Day 6: Sault St. Marie Lock Tour

The U.S. Soo Locks. Note the ore carrier in the left lock. The doors to the right lock are open. View live web cam of the soo locks.

On our last day of vacation, we bolted up to Sault (pronounced Soo) St. Marie to take a Lock Tour. We had no idea a priori whether this was a good use of our time but it toured out to be a blast. If you don’t want to go through the Locks, you can also just drive to the viewing platform about a mile up the road from the tour dock. Large ore carriers travel through the locks several times a day.

The lock doors closing

Looking up at an ore carrier already lifted up to the level of Lake Superior

Looking at the interior wall of the lock

A Coast Guard patrol boat shared our journey. Note the manned 50 cal machine gun. The Coast Guard is playing a vital role in the war on terror. The ore carrier that was on the left has already left. You can see it in the distance.

Looking back on the locks after exiting. The viewing platform can be seen on the right.

Sault St. Marie is the third oldest establishment in the United States being founded in 1688. Sault means to jump so this was a place to jump the St. Mary’s river.

Bridge to Canada

The locks exist because Lake Superior is several hundred feet higher than Lake Huron. St. Mary’s River connects to the bodies of water. The tour takes you by some of the rapids that still exist. The first locks were actually built in 1797 were destroyed in the War of 1812. The US built its first lock in 1855. The locks are run by the Federal Government and are free to all passing ships.

Captain Mary, one of two female ship captains on the St. Mary's River.

A pavilion on the Canadian side of the river.

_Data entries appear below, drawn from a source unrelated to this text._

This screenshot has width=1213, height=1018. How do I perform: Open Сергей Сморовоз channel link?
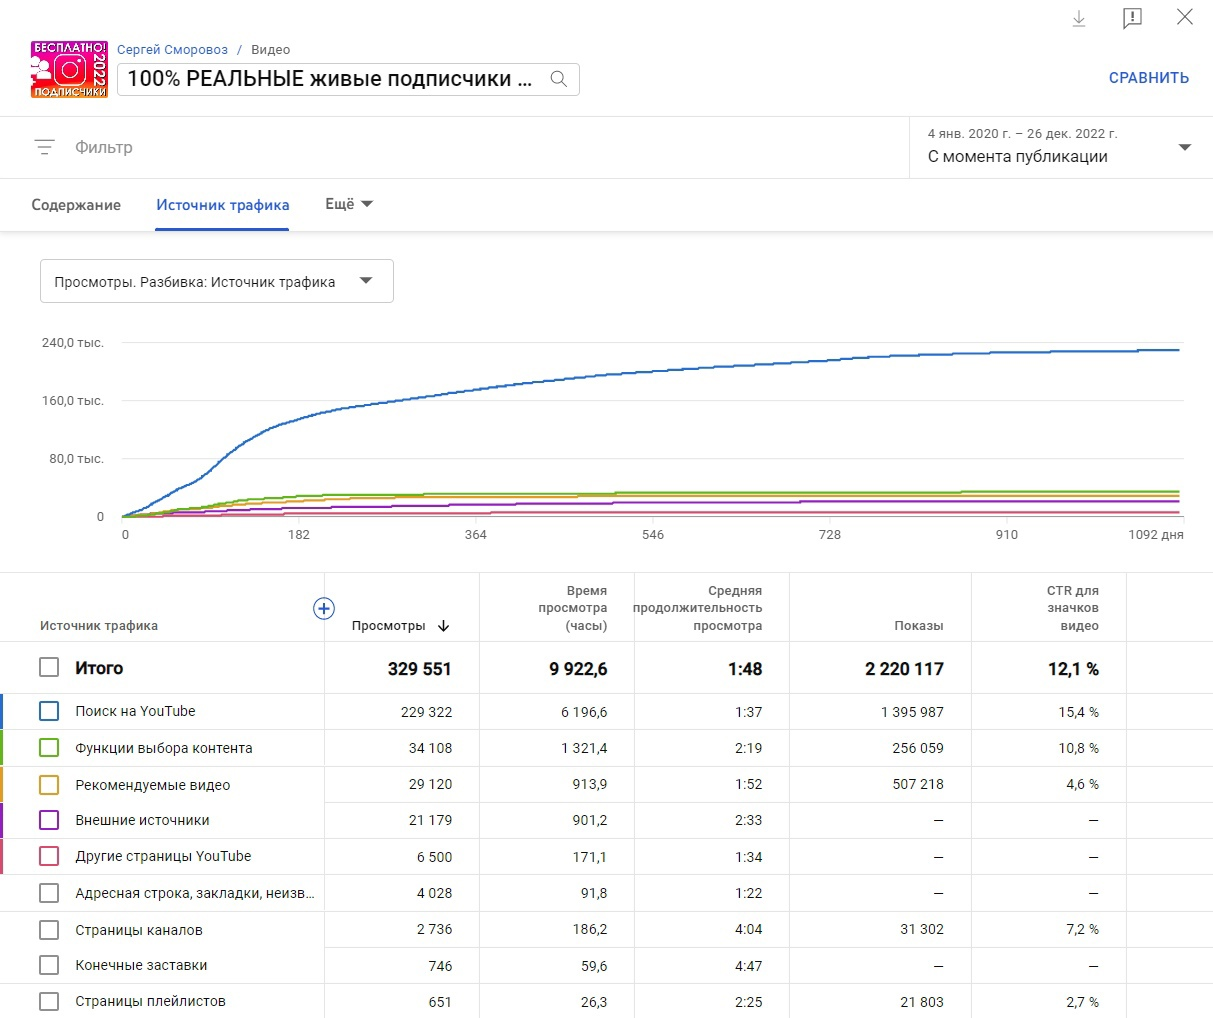click(172, 50)
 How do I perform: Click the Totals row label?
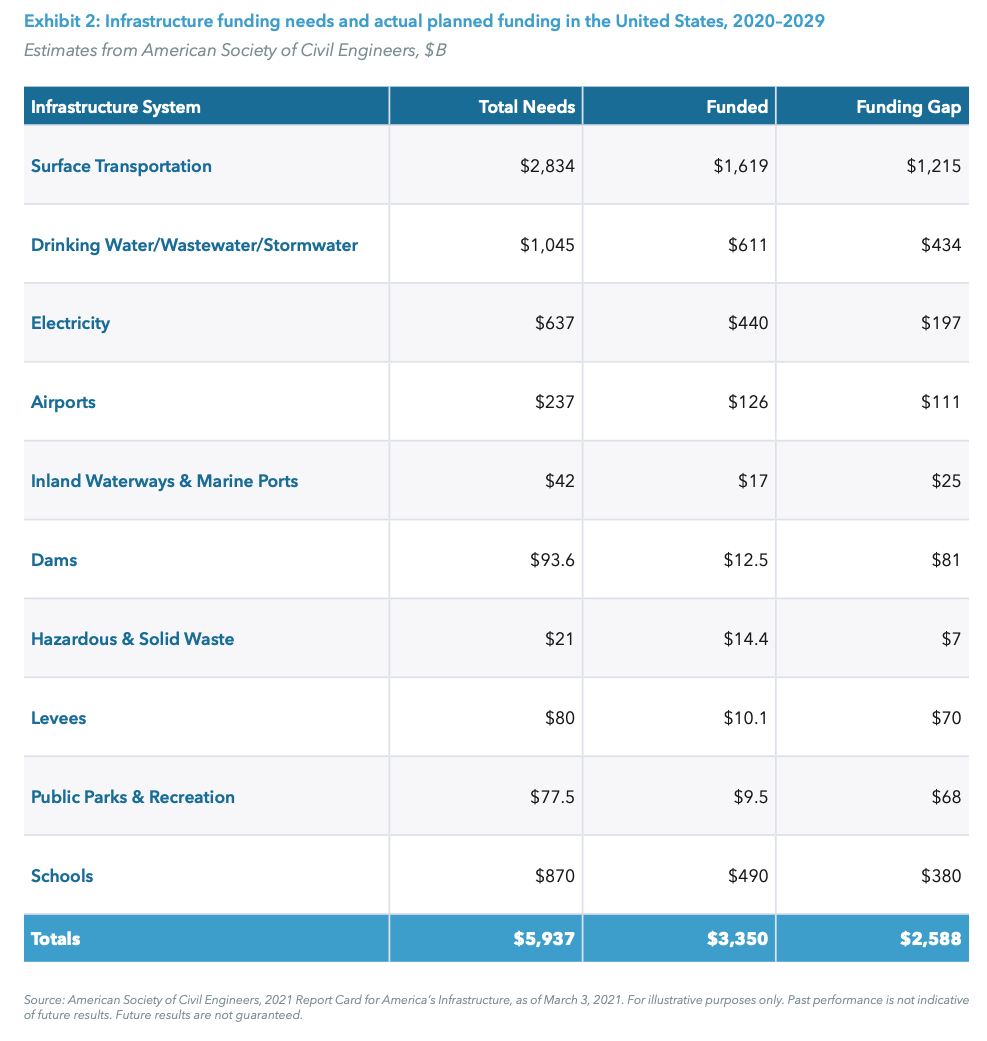(x=56, y=938)
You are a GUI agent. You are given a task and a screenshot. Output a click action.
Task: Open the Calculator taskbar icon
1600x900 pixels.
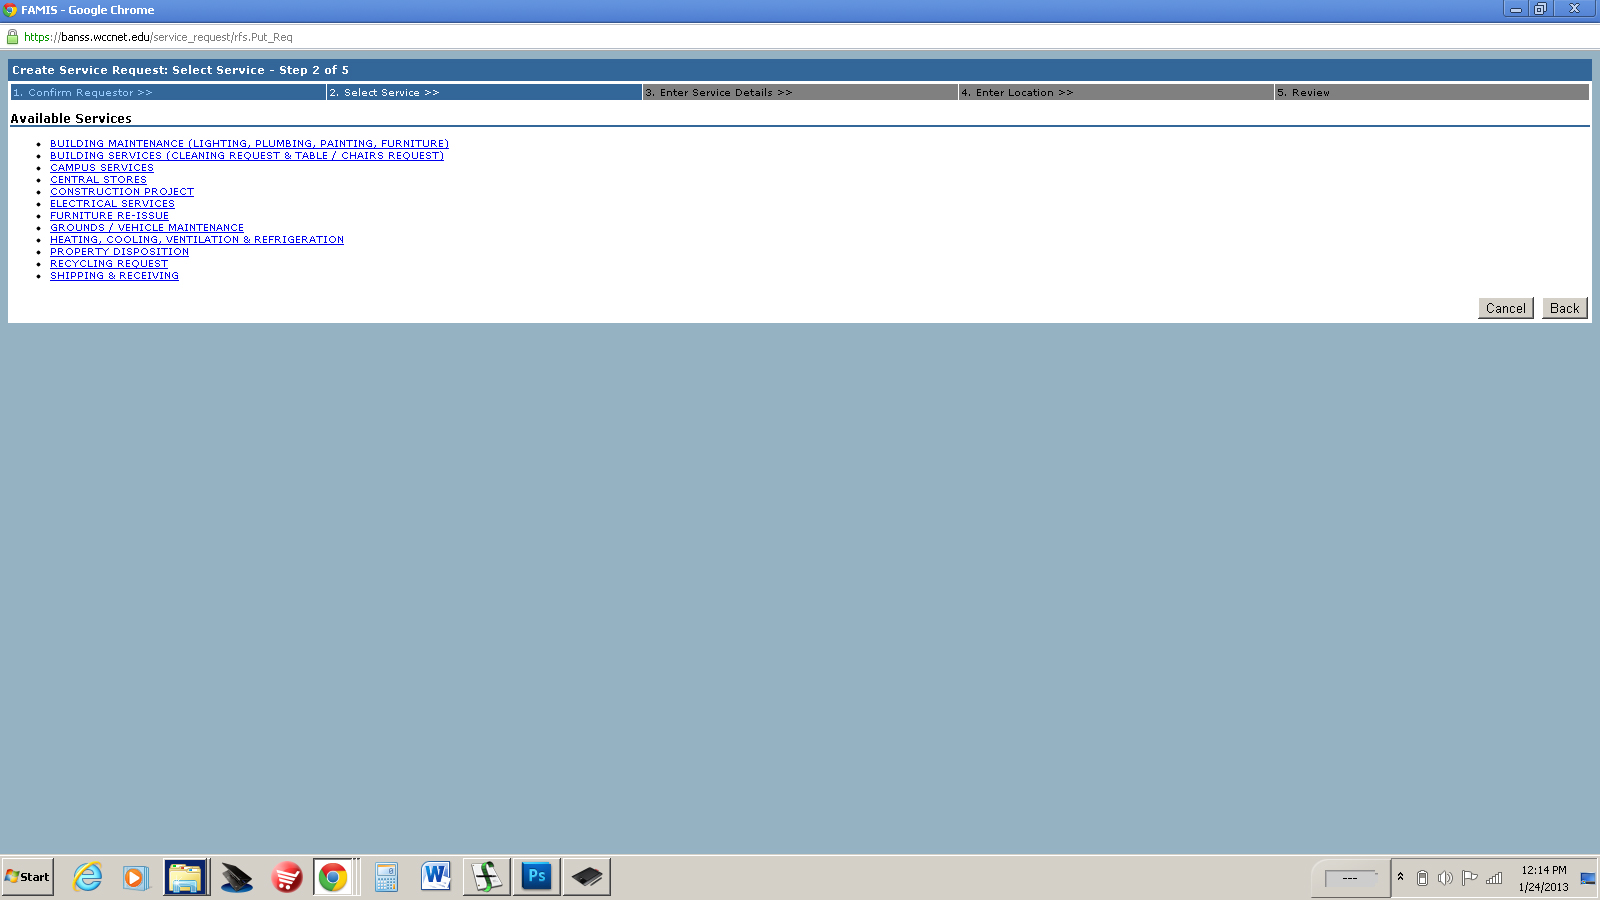[386, 877]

The boat tour takes you through the locks, up around to a steel mill, back through the locks, over to the rapids, and the finally along the Canadian side of the river. The captain of our boat is one of only two female captains on the river. She was quite interesting to talk to.

Pile of salt on the edge of the river

This ore carrier cruised by just as we were disembarking from the tour. I could sit and watch them all day. Is it any wonder I ended up in the Navy?

If you are ever in the area, the tour is worth doing. If this interests you, check out the Soo locks visitor's center web site for more information.

I hope you have enjoyed this virtual travel diary as much as we enjoyed living it. Many thanks to Nina at Black Coffee at Sunrise for all her travel tips.

1 comment:

Nina said...

Thanks for the shout-out! I know what you mean about watching the freighters. Last year, I wrote an essay about shipwreck history on the Great Lakes and happened to stay in a cabin on the St. Mary's River during the research phase. I became obsessed with watching the ships pass and thinking about what it would be like to go down in 37ยบ water with 25-30' waves. Shudder!